*** Data provided Section Begins ***

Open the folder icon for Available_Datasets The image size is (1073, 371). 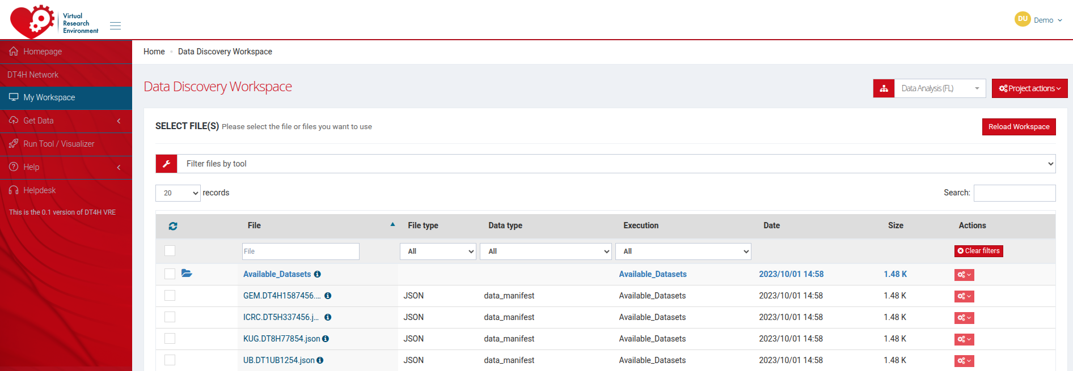187,274
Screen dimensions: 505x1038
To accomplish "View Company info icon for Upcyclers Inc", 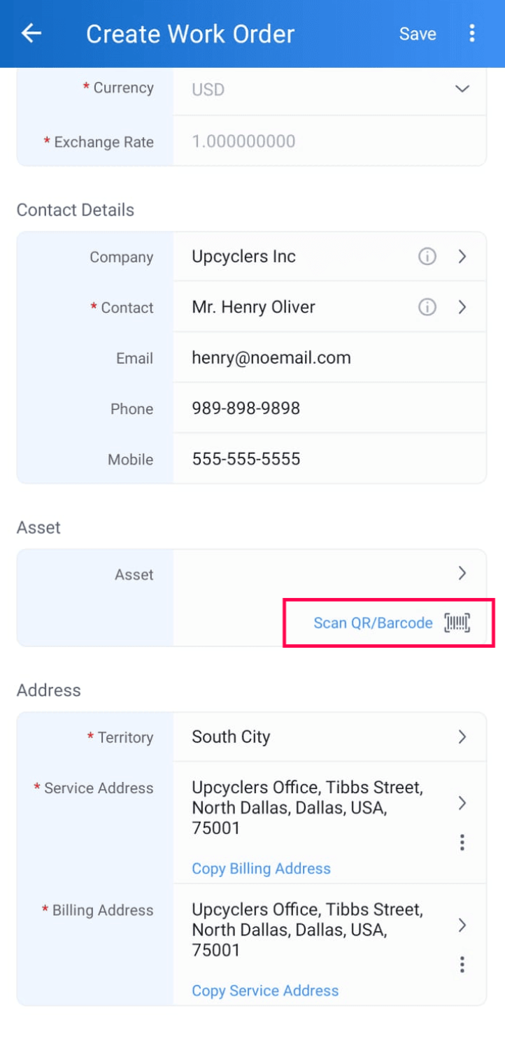I will 427,257.

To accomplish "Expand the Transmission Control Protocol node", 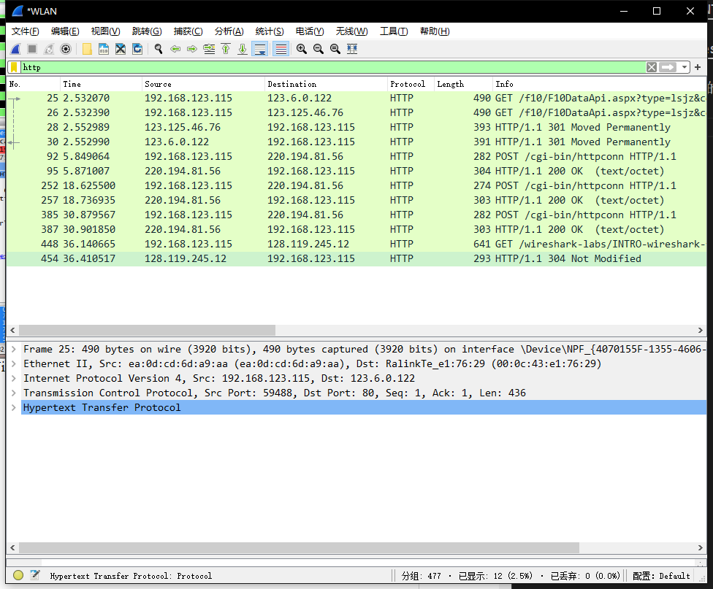I will (15, 393).
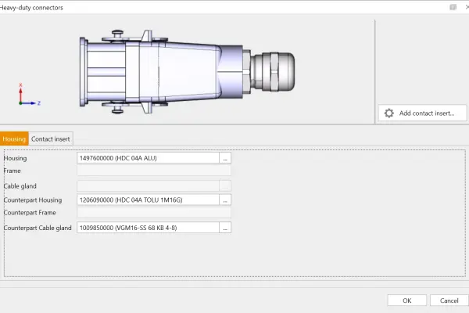Select the Housing field showing 1497600000
Viewport: 469px width, 313px height.
click(x=147, y=157)
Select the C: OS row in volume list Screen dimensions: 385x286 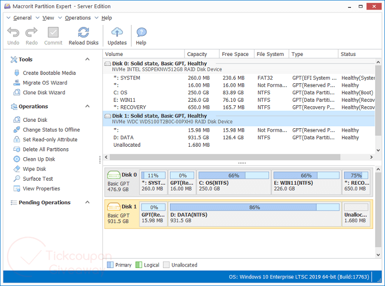pyautogui.click(x=121, y=92)
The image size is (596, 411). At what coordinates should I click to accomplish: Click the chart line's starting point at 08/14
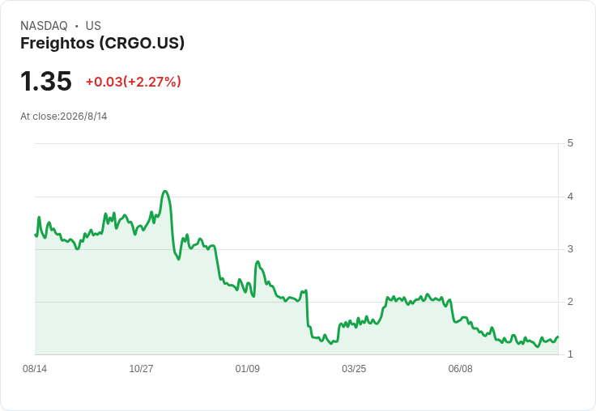point(36,235)
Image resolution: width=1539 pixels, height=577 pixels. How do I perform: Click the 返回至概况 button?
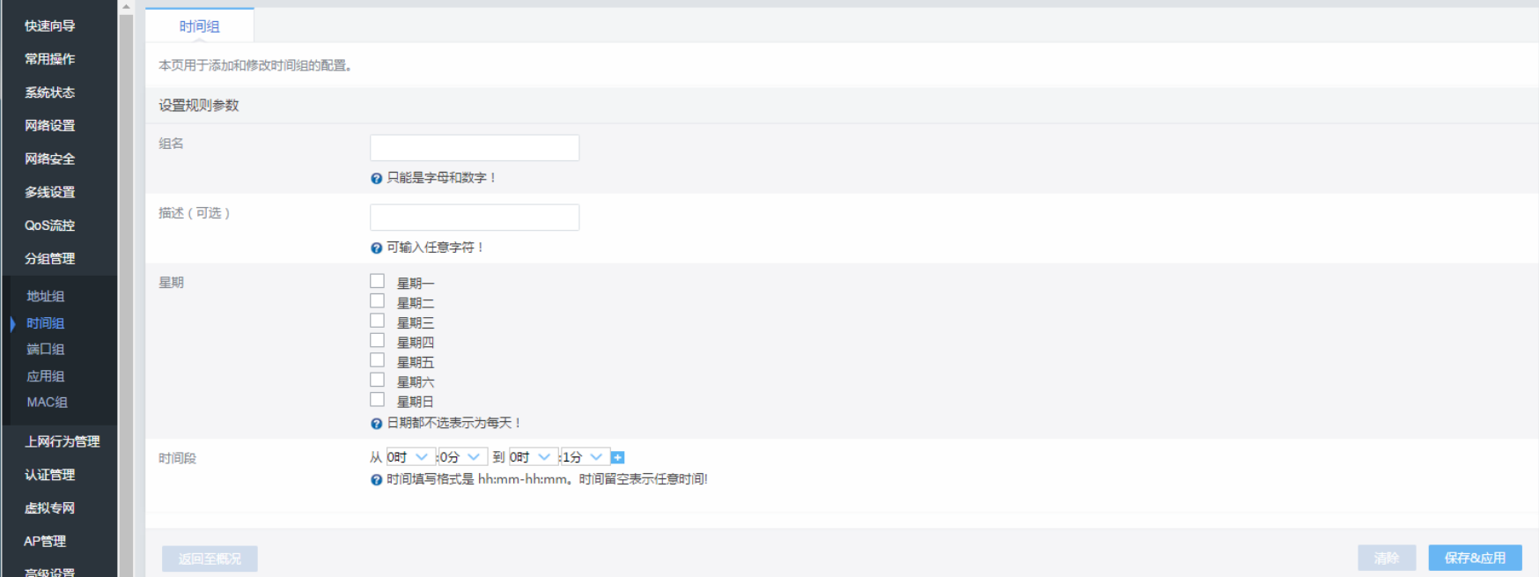click(x=210, y=559)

*** Data provided Section Ends ***

◆ Exercise aim ◆
Omit the pictures and write out exactly the lines from the one containing "Image resolution: width=1539" through the last line of the material.

◆ Answer space ◆
Image resolution: width=1539 pixels, height=577 pixels. How do I perform: Click the 返回至概况 button?
click(x=210, y=559)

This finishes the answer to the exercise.